Swept Away
Shan Goshorn
2016
30”(L) X 11”(W) X 15”(H) Arches watercolor paper splints printed with archival inks, acrylic paint, artificial sinew
The idea for this piece- including the title- visited me in a dream. The resulting work is a 3-D interpretation of the basic Cherokee basketry pattern called “Water,” a design which is included around the base and the rim. The finished basket is woven in a familiar Cherokee weave but expanded so the entire basket assumes the zig-zag of the pattern.
In the spring of 2016, I partook in one of my most difficult research excursions to date, conducted at the site of the Carlisle Indian Boarding School (1879-1918). This institution was the brainchild of Captain Richard H. Pratt and was an attempt to assimilate Indian children into white society by removing them from their homes and sequestering them far away in Pennsylvania. Pratt’s coined phrase “Kill the Indian, save the man” became the unofficial mission statement for this school and many others that soon followed. Students were completely denied their traditional culture, including the use of their native tongue. Infractions were frequent and often severe for disobedience such as “acting Indian.”
My visit was intense and heartbreaking. This was my first research trip with my 19 year old daughter; in preparation for it, I made a social media request for gifts of tobacco, sweet grass, cedar and sage and these medicinal herbs poured in from native people from all over the U.S. and Canada. My daughter and I made small bundles from these sacred plants and placed one on each of the 192 graves in the Carlisle school cemetery for the children who did not get to return home. I have never before been so powerfully moved by an experience and, as I have often described in my work, I felt profoundly led by the ancestors to share this story with the world.
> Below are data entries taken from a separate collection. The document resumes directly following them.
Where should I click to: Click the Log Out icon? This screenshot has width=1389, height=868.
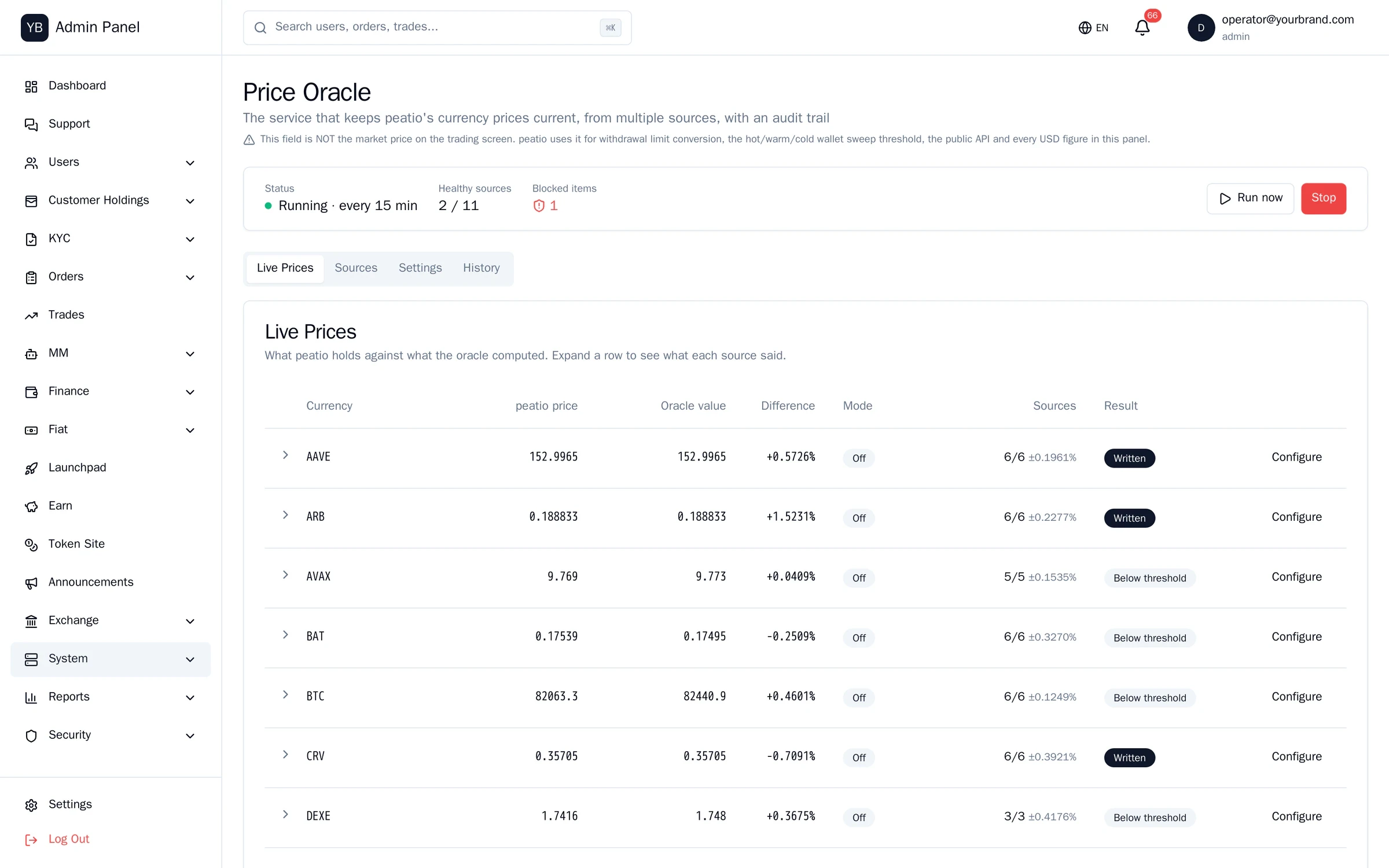(x=31, y=840)
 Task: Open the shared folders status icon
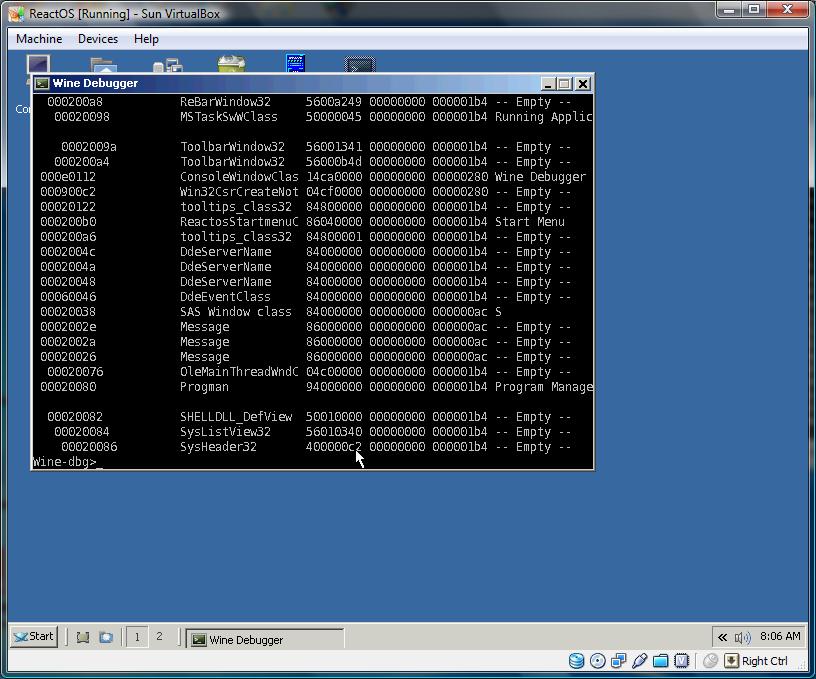pyautogui.click(x=661, y=661)
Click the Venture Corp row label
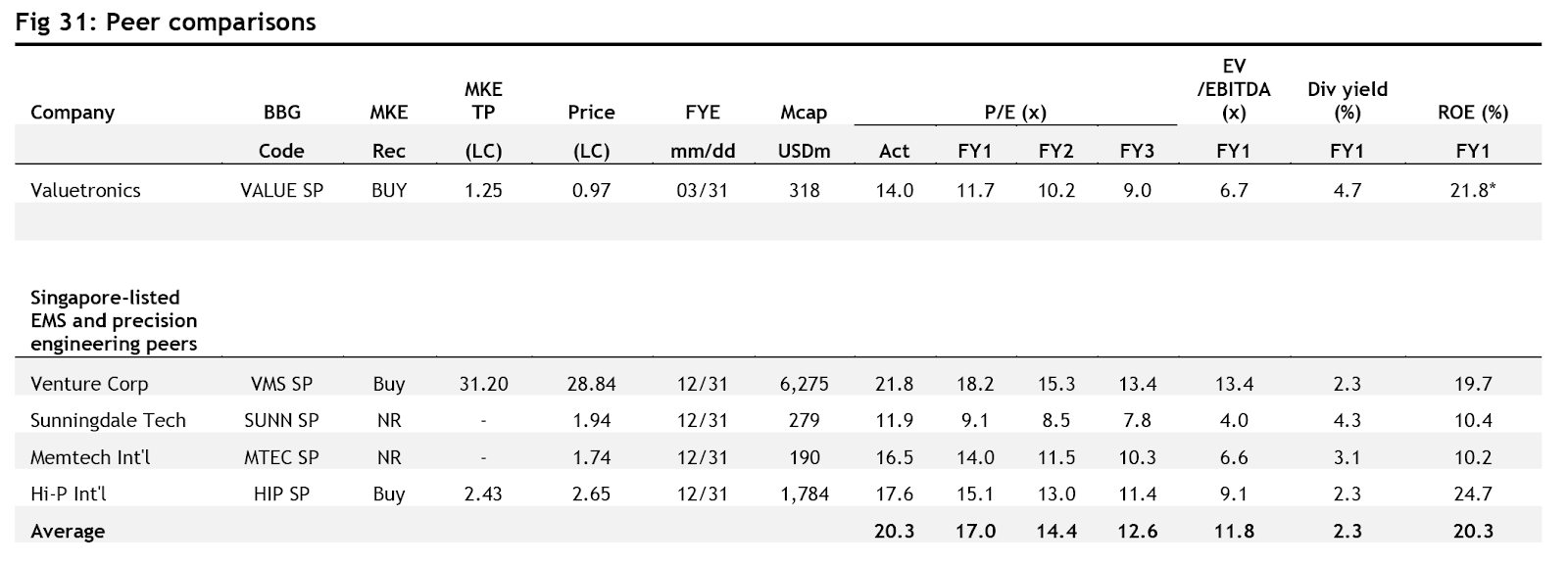 click(x=89, y=384)
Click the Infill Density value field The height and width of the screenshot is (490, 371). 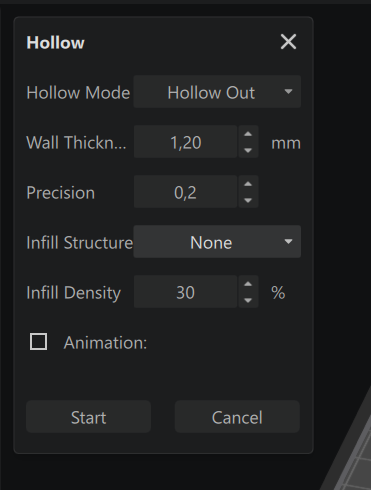(x=185, y=292)
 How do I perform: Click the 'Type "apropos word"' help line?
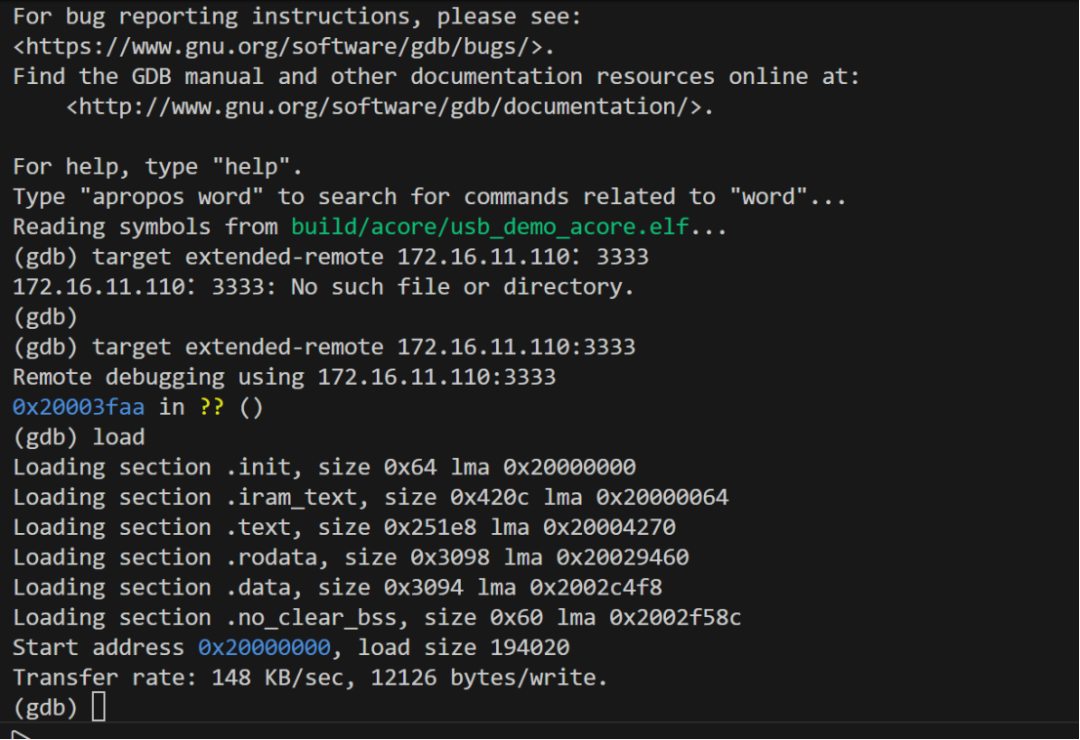click(429, 197)
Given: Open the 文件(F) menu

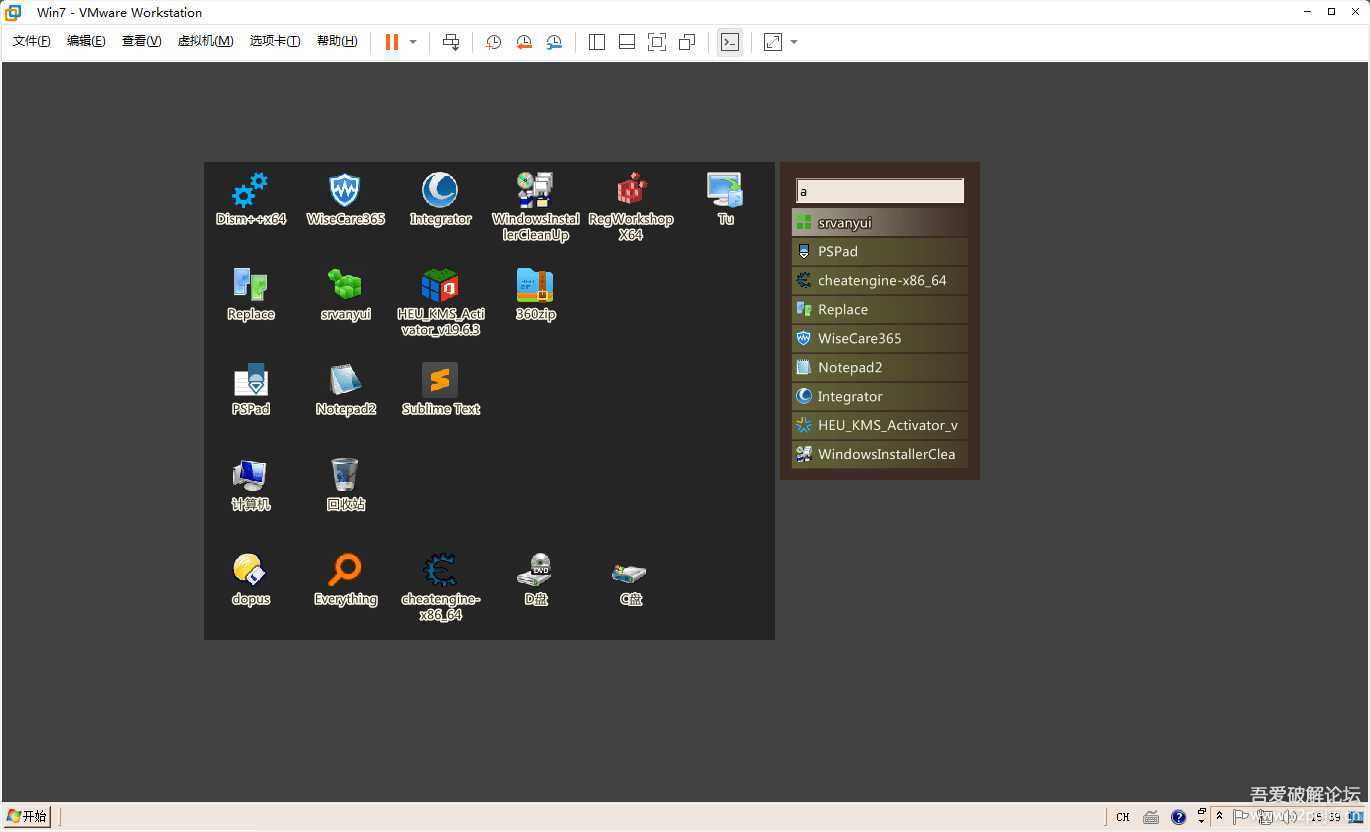Looking at the screenshot, I should (x=31, y=41).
Wrapping around the basket is a mournful, evening photo of the Tuckaseegee River
flowing through the ancestral Cherokee homeland. This image along with the river-like shape of the basket and plunging blue interior epitomize the deep sorrow and dark tide of removal experienced by Indian communities throughout the northern hemisphere over the sweeping
loss of their children and way of life. The interior features reproductions of the Carlisle student roster as evidence that we remember and honor the sacrifices these children were forced to endure.